Ries spent two months growing three species of modern scleractinian corals (the major reef-building corals in today's seas) in seawater formulated at six different chemical ratios that have existed throughout the 480-million-year history of corals. He concocted this "artificial seawater" using "recipes" provided by Hardie, who several years ago discovered that the magnesium-calcium ratio in seawater has vacillated throughout geologic history between a low of 1.0 and today's 5.2, changing due to chemical reactions between seawater brine and rising magma along the ocean floor.
Ries placed his artificial seawaters in 10-gallon glass tanks, then added fragments of the three species of Caribbean reef-building corals. These were replete with colonies of polyps, which had spent the previous month in "equilibration tanks." Ries adjusted the chemistry of those tanks over 30 days, until their magnesium-to-calcium ratios were in line with the prescribed "ancient seawater" chemistries.

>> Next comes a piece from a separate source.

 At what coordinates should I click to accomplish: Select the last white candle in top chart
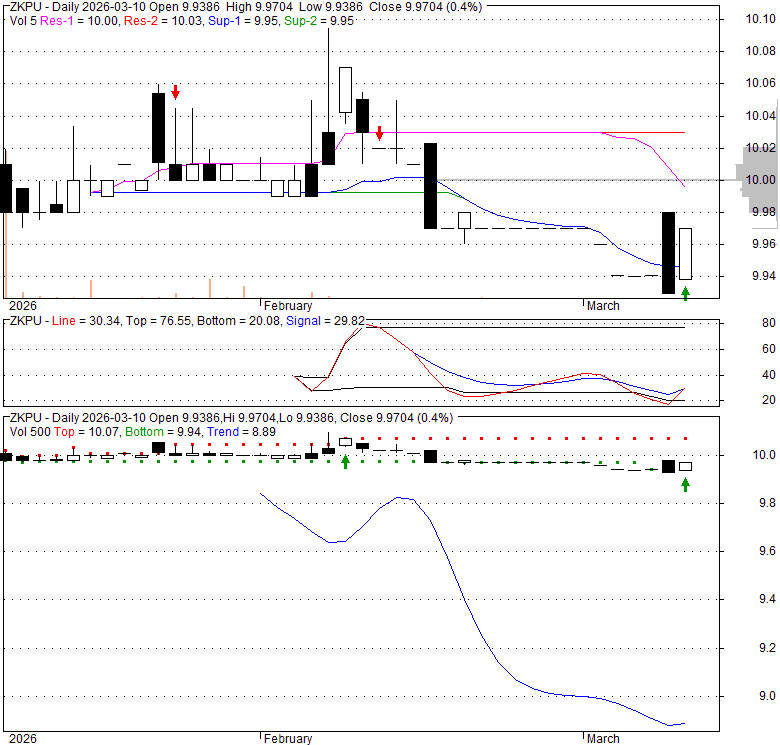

Two months later, Ries removed the coral skeletons and used X-ray diffraction to analyze their mineral composition. He was surprised to find that corals grown in the artificial seawater with a magnesium-to-calcium ratio less than 2-to-1 began producing a large portion of their skeleton with the calcite mineral, while those grown in unmodified modern seawater produced exclusively the aragonite mineral.
Though most scientists believed that corals were programmed to produce only the aragonitic form of calcium carbonate, he said, the team's work reveals that corals are far more flexible and able to vary at least a portion of their skeleton to growth favored by seawater chemistry. He postulates that this "mineralogical flexibility" provides corals with an "evolutionary advantage," as it would take more energy for corals to produce skeletons that are not favored by the chemistry of the seawater surrounding them.
The calcite-producing corals grown in artificial ancient water grew significantly slower than did the aragonite-producing corals grown in modern water.
"The reduction in the corals' rate of growth that accompanied their exposure to the chemically modified seawaters is further evidence of corals' extreme sensitivity to environmental change," Ries said.
"This is particularly significant given recently observed and predicted future changes in the temperature and acidity of our oceans — via global warming and rising atmospheric CO2, respectively — that will presumably have a significant impact on corals' ability to build their skeletons and construct their magnificent reefs," he said.
Corals are crucial to nearshore tropical ecosystems because the reefs they build are inhabited by tens of thousands of marine animals, plants, algae and bacteria that make up the coral reef ecosystem, which is one of the planet's most diverse, Ries said. But coral reefs also serve a more practical purpose: They absorb wave energy generated by hurricanes and other severe tropical storms.
"Ironically, the same factor that is likely causing such storms to increase in intensity — global warming — is also causing the corals to bleach (lose their symbiotic algae) and die, ultimately leading to the destruction of the coral reefs, which protect the coasts from these storms," Ries said. "All that being said, it is also important to note that the magnesium-calcium ratio of seawater changes only over millions of years and has no direct relationship to recent global warming and ocean acidification, which are believed to be at least partly human caused."
His team's experiments do, however, have significance with respect to global warming and ocean acidification, Ries said, because they reveal that although corals can adapt mineralogically to altered seawater chemistry, doing so slowed the corals' rate of growth by nearly 65 percent.
"This provides us with further evidence that corals are extremely sensitive to rapid environmental change, such as global warming," he said.
The research was funded by the National Science Foundation, the Petroleum Research Fund, and the Howard Hughes Medical Institute. Moody Gardens Aquarium of Galveston, Texas, provided the coral fragments.